» **Exercise directions**
Write out, word for word, every line in the data below from the one containing "February (395, 2251)" to the one containing "luoman (296, 2474)", both of them included.

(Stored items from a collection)

######

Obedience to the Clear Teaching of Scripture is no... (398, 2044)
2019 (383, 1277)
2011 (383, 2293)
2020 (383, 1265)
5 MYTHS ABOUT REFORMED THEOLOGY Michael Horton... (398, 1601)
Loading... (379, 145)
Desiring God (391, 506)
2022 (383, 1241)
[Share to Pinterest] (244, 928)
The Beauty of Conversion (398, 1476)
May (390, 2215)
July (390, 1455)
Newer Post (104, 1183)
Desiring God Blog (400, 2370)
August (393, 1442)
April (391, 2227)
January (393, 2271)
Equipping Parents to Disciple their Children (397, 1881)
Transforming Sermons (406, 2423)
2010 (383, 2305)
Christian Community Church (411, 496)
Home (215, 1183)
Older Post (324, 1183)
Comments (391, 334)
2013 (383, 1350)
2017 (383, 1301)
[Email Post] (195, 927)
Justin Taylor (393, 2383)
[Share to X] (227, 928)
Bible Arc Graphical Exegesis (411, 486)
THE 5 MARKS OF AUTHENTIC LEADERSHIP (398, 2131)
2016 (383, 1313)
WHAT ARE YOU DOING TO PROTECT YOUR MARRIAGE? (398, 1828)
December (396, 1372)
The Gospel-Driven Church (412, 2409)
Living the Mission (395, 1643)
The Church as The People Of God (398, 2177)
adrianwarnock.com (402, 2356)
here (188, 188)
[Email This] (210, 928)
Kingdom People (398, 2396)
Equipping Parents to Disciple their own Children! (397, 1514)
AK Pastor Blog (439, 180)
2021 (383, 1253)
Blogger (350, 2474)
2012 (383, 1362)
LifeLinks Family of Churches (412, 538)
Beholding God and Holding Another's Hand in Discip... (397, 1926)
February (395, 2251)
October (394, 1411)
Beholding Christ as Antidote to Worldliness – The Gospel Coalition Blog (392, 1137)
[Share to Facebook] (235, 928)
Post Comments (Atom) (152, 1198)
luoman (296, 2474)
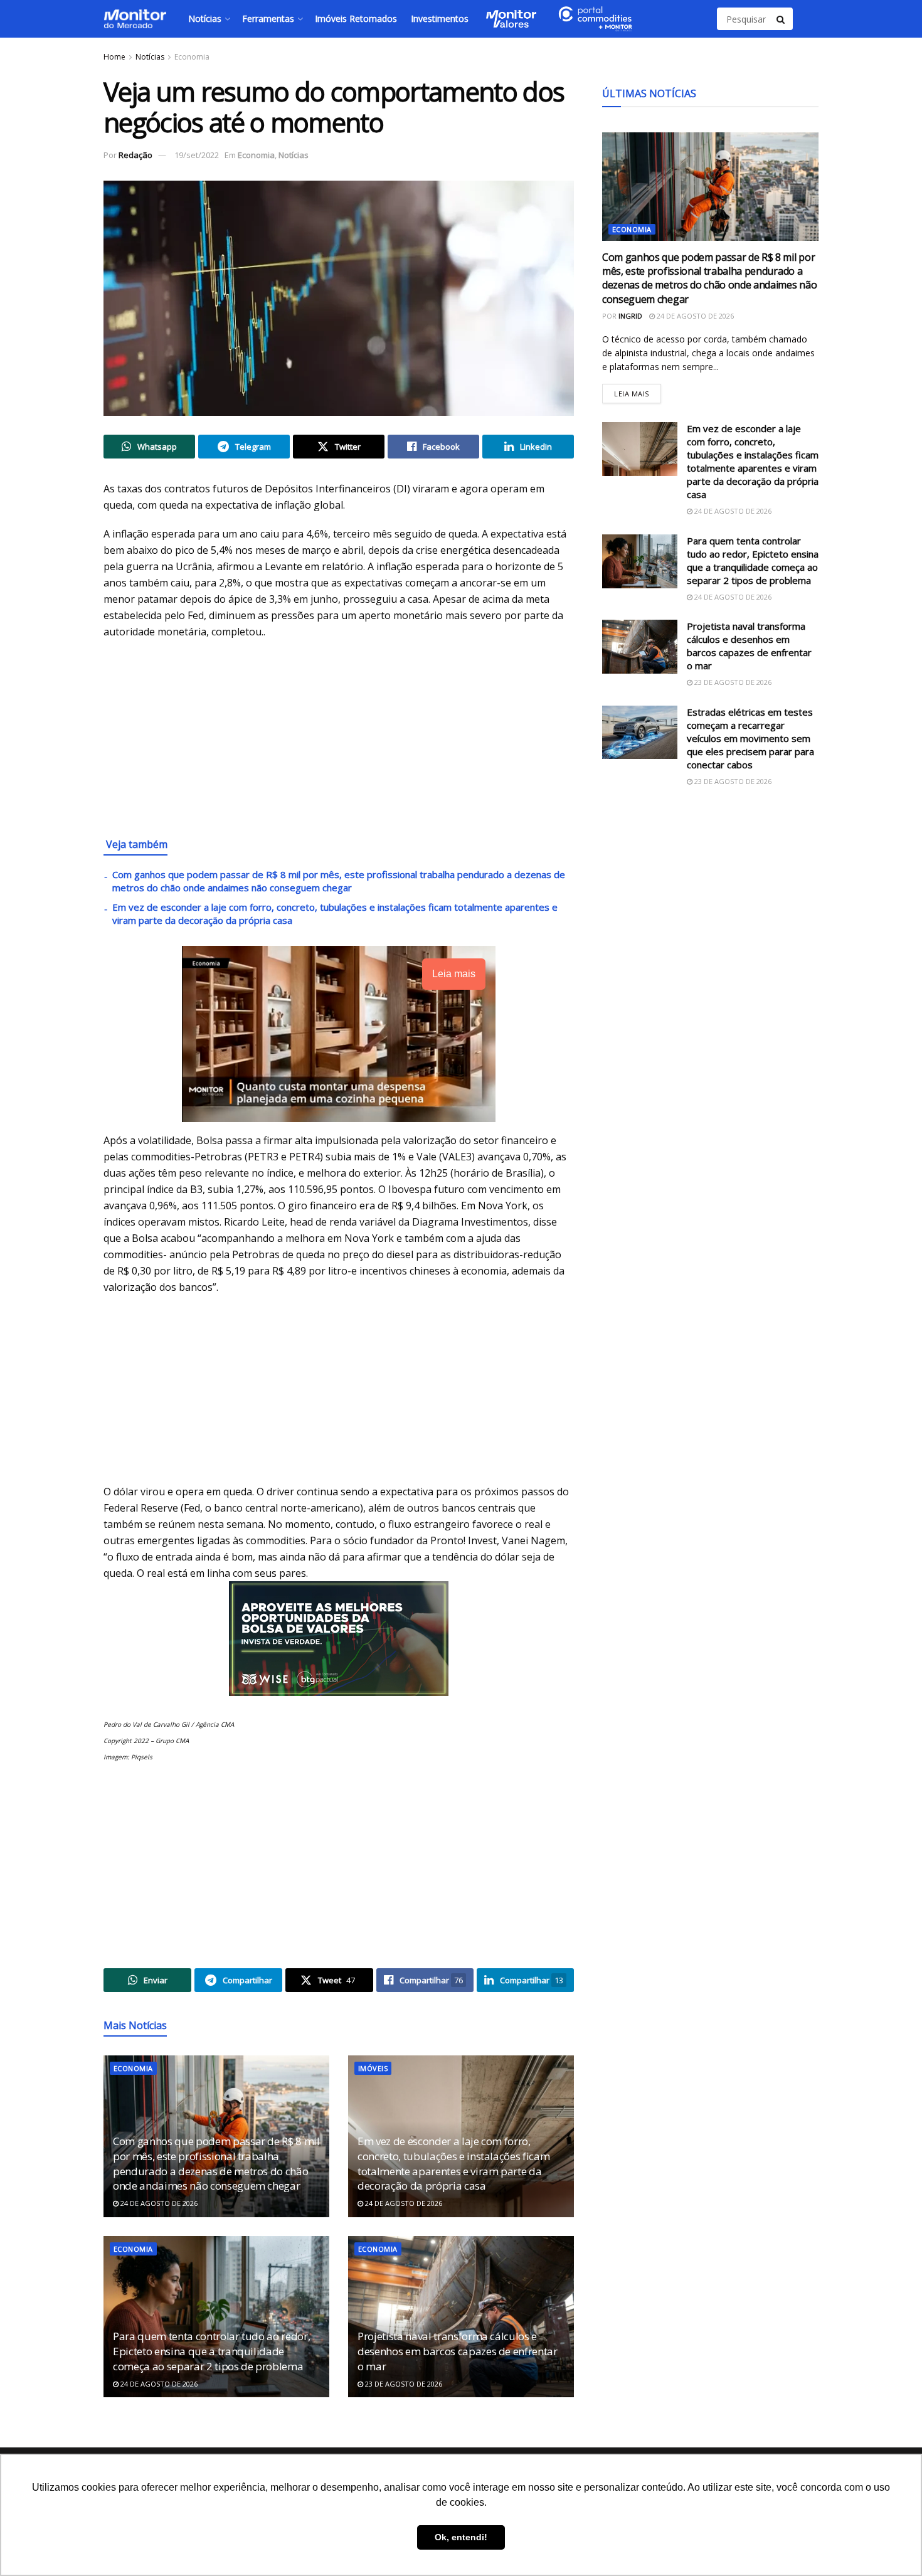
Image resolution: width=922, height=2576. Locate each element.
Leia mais (637, 391)
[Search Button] (781, 19)
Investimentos (440, 18)
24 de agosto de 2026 (158, 2203)
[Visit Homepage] (134, 18)
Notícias (204, 18)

######

» **Exercise answer**
February (395, 2251)
October (394, 1411)
Beholding Christ as Antidote to Worldliness – The Gospel Coalition Blog (392, 1137)
[Share to Facebook] (235, 928)
Post Comments (Atom) (152, 1198)
luoman (296, 2474)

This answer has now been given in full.